> _Tareas a realizar_:
a. Según el extracto, ¿qué edad dice tener quien escribe?
b. Enumere todos los dispositivos que, según el extracto, se incluyen en las horas pantalla.
c. Devuelva literalmente el pasaje del extracto que empieza en las palabras "En redes sociales" y termina tras las palabras "de salir a jugar.".

> _Extracto de la fuente_:
◆ ◆ ◆ ◆ ◆

En redes sociales me encontré con un video que me invitó a reflexionar. Le preguntaron a tres generaciones (abuelos, padres, hijos) de varias familias, qué es lo que más les gustaba hacer de niños. Las respuestas de las dos primeras generaciones estaban llenas de anécdotas y aventuras con un mismo factor común: jugar afuera. Lo sorprendente, bueno ni tanto porque ya todos conocemos los intereses de los niños de hoy, fue la respuesta de los hijos y la cara de decepción de los padres y abuelos cuando estos mencionaron que les apasionan los videojuegos y cualquier otro dispositivo móvil con pantalla e internet. Es decir, ninguno de los niños entrevistados habló de salir a jugar.
Algunos expertos hablan del tema como horas pantalla y recomiendan a los padres a qué edad y cuánto debe ser el tiempo que los niños pasen frente a una pantalla, esto incluye televisión, celular, tablets, computadoras y consolas de juego. Esto porque ya se ha visto consumo extremo de horas pantallas en niños muy pequeños.
Esto es verdaderamente deprimente. Como niña hiperactiva que fui y que disfruté montones salir a jugar, tener amigos en el barrio, correr durante los recreos de la escuela, mi castigo generalmente involucraba no poder salir a jugar. Y no me considero una mamá “anticuada”, si apenas tengo 31 años y tengo muy frescos los recuerdos de ir en expedición con mis amigos en busca del mejor árbol del barrio para construir una casa en el árbol, o de la ansiedad que generaba hacer “pócimas mágicas” en la escuela mezclando goma líquida y cualquier otra cosa que pudiera generar una mezcla inesperada.
Pertenezco a la generación que fuimos testigo de ese cambio tecnológico que definitivamente hizo que mi adolescencia fuera muy distinta a la de mis padres con la llegada de los emails, internet y los famosos chats.

◆ ◆ ◆ ◆ ◆

> _Información mostrada_:
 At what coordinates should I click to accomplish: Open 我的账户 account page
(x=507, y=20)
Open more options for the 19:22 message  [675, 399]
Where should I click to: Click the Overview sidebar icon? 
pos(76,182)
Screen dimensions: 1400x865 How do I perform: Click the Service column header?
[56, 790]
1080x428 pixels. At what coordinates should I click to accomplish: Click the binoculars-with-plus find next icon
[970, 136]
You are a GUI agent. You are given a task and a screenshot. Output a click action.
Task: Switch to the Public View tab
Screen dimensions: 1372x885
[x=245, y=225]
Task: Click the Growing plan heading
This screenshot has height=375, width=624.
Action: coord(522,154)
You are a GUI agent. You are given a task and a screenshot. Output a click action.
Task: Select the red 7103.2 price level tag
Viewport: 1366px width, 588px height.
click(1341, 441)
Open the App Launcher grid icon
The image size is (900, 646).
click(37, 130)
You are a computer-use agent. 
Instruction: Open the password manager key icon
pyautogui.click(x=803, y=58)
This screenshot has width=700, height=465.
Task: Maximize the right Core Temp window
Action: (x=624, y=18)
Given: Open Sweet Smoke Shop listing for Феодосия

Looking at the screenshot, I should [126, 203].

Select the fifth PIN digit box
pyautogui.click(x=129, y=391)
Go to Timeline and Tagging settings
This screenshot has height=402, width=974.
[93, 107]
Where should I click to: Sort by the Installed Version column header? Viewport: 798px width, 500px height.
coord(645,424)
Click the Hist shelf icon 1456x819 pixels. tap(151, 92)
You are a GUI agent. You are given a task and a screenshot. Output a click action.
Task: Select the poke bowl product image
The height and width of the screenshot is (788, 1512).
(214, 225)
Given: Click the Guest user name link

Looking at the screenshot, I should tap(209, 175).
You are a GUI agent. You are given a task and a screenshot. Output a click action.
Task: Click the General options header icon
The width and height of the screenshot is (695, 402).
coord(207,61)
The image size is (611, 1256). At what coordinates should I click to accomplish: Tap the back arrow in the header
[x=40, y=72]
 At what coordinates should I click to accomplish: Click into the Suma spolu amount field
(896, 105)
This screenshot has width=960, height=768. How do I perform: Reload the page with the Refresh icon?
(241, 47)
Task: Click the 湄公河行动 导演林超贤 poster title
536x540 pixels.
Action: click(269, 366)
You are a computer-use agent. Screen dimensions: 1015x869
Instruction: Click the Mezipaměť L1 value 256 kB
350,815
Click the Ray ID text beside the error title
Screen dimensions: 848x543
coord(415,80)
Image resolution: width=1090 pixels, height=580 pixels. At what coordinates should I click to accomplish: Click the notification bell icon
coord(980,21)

◆ ◆ ◆ ◆ ◆

> _Soluciones por tarea_:
a. 31 años.

b. Televisión, celular, tablets, computadoras y consolas de juego.

c.
En redes sociales me encontré con un video que me invitó a reflexionar. Le preguntaron a tres generaciones (abuelos, padres, hijos) de varias familias, qué es lo que más les gustaba hacer de niños. Las respuestas de las dos primeras generaciones estaban llenas de anécdotas y aventuras con un mismo factor común: jugar afuera. Lo sorprendente, bueno ni tanto porque ya todos conocemos los intereses de los niños de hoy, fue la respuesta de los hijos y la cara de decepción de los padres y abuelos cuando estos mencionaron que les apasionan los videojuegos y cualquier otro dispositivo móvil con pantalla e internet. Es decir, ninguno de los niños entrevistados habló de salir a jugar.